Oh, yeah. New Stumptone is on the way too.

3.) Dallas’ Black Dotz bring the noise, that’s for sure, busting out loud, greasy, groovy punk-inspired R&B. Call it “aggro-soul.”

Check ’em out Saturday in Dallas at Double Wide (3510 Commerce St., 214-887-6510) with George Quartz and Wiving.

4.) I went through a tough, unnecessarily protracted breakup in college with a girl I’d been dating for a couple of years. Before we said our final goodbye, we spent a few months apart, communicating only via letters and notes. She almost won me back –– almost –– after sending me a beautiful poem that began:

Nothing’s so loud

As hearing when we lie

The truth is not kind

And you’ve said neither am I

But the air outside so soft is saying everything



All I want is to feel this way

To be this close, to feel the same

All I want is to feel this way

The evening speaks, I feel it say

As an English lit major and aspiring poet, I was floored, amazed that a person whom I’d known only as a, uh, romantic combatant was also an artful deep thinker. Oh, Name Redacted! How could I have been so blind, my sweetest Name Redacted?!

And then I heard the freaking song on the radio.

I felt so stupid. Not because I thought she was trying to trick me. She was really too good –– and too smart –– of a person to try to pass off several dozen incredibly popular words as her own. No, I felt ridiculous for being so out of touch. Name Redacted was lots of things, but what I’ll always remember –– and appreciate –– her for was her great taste in music. If not for her and her slightly older brother, I probably never would have fallen in forever-love with The Smiths, R.E.M., New Order, Better than Ezra, and Toad the Wet Sprocket.

“All I Want” and “Walk on the Ocean” –– could there even be two better, more cinematic, more beautiful radio-rock tunes from the ’90s? If there are, I haven’t heard them.

In October, Toad (that’s what we fans call them, “Toad”) put out an album, New Constellation, the band’s first in 16 years, and on Friday will be in Dallas at House of Blues (2200 N. Lamar St., 214-928-BLUE).

5.) Bauhaus is arguably the first goth-rock band, having formed in late ’70s. Blending buzzing, shimmering drone, nihilistic lyrics, and spooky, often incantatory vocals, the Northampton quartet was short lived and remained an underground commodity until rediscovered in the late 1990s.
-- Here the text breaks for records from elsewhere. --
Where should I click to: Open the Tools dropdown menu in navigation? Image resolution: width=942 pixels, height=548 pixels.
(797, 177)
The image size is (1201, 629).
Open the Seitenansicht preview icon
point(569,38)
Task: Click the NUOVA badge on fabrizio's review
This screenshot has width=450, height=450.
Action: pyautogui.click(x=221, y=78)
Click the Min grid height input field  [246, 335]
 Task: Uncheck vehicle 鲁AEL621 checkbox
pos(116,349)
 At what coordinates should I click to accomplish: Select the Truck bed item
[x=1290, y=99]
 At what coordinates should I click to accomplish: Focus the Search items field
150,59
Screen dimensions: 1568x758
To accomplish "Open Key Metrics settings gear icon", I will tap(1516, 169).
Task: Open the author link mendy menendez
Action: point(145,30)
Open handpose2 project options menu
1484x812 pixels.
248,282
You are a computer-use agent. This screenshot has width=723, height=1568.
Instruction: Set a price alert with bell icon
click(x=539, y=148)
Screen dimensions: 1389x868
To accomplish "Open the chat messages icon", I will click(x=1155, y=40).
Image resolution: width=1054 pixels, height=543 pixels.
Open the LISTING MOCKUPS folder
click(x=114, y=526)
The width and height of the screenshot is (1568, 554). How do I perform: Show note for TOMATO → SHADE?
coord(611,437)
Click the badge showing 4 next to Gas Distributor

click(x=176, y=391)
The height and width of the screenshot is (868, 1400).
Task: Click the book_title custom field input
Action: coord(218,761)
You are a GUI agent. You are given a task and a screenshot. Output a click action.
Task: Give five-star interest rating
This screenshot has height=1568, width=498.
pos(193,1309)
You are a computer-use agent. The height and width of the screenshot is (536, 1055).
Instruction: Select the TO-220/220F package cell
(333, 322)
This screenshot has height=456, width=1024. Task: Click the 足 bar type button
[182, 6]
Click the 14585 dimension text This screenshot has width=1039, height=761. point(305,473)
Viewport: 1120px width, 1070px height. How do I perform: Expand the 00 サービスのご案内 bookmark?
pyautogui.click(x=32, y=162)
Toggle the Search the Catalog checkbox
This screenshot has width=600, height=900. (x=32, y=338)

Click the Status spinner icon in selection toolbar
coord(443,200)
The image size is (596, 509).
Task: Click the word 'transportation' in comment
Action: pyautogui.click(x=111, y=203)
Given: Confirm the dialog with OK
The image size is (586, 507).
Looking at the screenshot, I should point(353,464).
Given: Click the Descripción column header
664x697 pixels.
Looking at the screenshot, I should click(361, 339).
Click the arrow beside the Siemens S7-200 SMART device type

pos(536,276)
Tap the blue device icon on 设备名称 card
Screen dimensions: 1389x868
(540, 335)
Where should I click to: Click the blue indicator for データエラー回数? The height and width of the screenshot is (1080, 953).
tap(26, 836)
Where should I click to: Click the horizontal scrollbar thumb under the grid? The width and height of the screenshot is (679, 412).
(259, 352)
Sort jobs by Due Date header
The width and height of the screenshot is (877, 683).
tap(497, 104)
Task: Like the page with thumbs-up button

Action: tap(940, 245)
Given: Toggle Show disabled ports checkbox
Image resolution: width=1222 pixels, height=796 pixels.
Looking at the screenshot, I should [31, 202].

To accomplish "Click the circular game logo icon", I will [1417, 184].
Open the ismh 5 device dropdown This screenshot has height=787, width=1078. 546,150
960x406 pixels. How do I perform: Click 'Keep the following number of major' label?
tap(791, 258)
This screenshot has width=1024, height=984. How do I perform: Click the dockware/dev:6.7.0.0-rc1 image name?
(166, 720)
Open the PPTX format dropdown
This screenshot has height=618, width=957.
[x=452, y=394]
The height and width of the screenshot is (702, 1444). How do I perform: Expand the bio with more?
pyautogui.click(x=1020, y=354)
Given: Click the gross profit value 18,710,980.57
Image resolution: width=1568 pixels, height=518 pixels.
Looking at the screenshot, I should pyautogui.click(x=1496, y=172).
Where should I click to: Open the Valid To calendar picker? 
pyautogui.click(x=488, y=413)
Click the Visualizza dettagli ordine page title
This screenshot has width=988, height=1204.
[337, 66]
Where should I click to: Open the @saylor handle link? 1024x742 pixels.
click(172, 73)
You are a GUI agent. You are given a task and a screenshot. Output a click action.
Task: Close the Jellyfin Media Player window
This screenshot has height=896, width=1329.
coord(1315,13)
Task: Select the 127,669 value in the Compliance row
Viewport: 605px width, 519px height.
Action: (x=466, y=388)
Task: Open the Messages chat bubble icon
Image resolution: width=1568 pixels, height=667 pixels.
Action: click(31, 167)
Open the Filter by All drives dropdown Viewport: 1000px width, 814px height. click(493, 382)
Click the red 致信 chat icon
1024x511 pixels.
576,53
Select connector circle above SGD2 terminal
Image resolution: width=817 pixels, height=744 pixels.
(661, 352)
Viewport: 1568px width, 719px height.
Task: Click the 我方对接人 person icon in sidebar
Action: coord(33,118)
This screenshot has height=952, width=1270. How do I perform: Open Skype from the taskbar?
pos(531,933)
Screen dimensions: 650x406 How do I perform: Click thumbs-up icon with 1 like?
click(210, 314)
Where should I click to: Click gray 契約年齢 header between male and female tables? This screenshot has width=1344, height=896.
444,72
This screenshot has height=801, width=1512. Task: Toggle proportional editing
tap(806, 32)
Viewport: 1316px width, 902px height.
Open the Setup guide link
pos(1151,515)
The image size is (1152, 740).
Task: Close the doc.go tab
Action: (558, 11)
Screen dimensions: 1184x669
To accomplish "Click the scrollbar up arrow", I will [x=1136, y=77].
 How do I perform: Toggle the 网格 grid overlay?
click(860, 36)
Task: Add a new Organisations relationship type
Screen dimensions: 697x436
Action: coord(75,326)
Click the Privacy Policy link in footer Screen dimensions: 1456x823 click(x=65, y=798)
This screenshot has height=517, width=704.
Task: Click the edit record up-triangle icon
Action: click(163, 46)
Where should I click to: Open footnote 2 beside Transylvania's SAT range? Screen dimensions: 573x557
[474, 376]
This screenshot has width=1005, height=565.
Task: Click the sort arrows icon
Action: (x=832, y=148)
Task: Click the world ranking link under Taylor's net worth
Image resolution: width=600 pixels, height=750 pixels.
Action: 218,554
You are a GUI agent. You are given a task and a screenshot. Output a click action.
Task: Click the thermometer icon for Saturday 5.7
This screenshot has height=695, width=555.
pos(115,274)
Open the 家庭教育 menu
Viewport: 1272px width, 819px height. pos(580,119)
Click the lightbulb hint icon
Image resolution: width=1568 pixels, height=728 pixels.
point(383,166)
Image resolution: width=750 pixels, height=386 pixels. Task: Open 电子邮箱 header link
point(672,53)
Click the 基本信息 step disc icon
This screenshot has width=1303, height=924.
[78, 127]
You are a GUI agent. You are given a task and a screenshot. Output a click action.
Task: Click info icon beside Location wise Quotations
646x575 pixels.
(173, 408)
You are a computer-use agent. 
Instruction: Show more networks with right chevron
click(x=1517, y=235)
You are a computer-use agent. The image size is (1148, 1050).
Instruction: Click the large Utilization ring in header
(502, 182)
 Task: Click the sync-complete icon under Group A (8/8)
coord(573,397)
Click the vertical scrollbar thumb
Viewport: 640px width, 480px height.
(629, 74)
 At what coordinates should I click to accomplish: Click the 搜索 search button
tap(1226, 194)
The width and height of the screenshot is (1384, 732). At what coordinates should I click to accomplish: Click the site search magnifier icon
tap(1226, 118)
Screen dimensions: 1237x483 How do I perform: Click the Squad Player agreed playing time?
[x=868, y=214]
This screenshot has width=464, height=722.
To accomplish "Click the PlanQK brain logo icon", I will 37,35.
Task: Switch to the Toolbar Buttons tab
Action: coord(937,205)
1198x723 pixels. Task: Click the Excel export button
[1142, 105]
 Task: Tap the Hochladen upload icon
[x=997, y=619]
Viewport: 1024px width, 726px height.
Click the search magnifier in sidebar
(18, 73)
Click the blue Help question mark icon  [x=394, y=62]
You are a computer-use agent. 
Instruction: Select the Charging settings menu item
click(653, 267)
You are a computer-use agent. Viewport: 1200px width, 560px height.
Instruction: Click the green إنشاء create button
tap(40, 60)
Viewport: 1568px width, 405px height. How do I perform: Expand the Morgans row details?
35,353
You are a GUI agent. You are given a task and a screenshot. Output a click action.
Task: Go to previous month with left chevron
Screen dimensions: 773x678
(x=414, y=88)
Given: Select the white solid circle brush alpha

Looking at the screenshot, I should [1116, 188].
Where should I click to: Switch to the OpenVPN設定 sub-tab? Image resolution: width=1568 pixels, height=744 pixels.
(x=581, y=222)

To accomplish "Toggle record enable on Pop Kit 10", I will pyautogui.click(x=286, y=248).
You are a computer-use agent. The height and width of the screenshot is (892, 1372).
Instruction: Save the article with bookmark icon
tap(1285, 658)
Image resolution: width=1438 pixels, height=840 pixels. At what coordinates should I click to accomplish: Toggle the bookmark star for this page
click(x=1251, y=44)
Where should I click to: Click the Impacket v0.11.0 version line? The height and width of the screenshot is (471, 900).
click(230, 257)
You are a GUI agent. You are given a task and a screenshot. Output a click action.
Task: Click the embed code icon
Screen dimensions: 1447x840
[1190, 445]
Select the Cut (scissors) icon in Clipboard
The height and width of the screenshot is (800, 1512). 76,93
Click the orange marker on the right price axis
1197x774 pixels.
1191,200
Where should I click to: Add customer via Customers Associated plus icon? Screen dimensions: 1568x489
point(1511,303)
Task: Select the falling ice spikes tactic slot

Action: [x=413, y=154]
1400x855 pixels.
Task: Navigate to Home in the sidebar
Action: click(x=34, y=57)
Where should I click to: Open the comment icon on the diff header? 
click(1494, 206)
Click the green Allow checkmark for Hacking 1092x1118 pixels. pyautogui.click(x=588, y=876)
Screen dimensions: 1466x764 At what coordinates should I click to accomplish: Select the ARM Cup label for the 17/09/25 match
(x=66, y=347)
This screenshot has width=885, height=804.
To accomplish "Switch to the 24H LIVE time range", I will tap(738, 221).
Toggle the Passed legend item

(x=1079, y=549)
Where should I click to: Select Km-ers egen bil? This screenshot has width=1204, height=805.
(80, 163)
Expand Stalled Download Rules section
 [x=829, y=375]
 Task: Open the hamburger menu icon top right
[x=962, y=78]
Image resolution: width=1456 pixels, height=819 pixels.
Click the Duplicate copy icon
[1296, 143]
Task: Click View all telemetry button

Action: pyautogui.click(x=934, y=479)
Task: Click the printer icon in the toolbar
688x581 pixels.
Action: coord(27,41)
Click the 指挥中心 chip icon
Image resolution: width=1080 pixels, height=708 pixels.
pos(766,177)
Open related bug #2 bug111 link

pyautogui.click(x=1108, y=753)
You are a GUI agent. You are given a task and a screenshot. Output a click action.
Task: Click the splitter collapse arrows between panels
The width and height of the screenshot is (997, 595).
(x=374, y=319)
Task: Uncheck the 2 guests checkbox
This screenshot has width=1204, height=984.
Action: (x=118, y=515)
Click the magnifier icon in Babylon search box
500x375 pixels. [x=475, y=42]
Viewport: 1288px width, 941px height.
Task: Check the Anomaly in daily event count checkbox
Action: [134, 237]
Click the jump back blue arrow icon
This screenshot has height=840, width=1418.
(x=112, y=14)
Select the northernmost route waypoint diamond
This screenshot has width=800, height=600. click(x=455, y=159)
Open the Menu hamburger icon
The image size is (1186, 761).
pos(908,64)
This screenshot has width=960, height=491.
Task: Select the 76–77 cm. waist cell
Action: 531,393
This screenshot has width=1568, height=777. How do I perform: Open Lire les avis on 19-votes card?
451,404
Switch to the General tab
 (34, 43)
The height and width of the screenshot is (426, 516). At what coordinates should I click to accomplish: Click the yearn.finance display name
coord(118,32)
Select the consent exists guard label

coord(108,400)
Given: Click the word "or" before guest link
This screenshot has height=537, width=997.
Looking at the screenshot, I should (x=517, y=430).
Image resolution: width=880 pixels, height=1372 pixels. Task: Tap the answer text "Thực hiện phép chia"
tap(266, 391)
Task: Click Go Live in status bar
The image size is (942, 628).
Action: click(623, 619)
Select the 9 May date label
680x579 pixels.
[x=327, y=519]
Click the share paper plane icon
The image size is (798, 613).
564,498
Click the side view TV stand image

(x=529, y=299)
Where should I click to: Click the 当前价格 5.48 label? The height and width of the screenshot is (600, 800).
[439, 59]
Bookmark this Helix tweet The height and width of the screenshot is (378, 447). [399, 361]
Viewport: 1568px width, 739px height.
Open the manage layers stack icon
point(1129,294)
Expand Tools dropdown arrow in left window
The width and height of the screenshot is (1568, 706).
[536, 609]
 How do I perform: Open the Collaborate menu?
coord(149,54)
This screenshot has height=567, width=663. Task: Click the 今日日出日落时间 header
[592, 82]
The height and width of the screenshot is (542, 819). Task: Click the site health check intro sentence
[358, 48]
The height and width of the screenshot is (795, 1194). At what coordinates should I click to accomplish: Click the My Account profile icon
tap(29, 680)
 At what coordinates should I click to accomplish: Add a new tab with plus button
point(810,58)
In the 1980s, as the other three guys went on to form the somewhat popular Love & Rockets, frontman Peter Murphy went solo, and it was during his solo era that he pumped out his one and only mainstream (semi-mainstream, maybe) hit, “Cuts You Up.”

Murphy is in Dallas tonight (Wednesday) at Granada Theater (3524 Greenville Av., 214-824-9933) with New Orleans’ My Jerusalem and Dallas’ Nervous Curtains.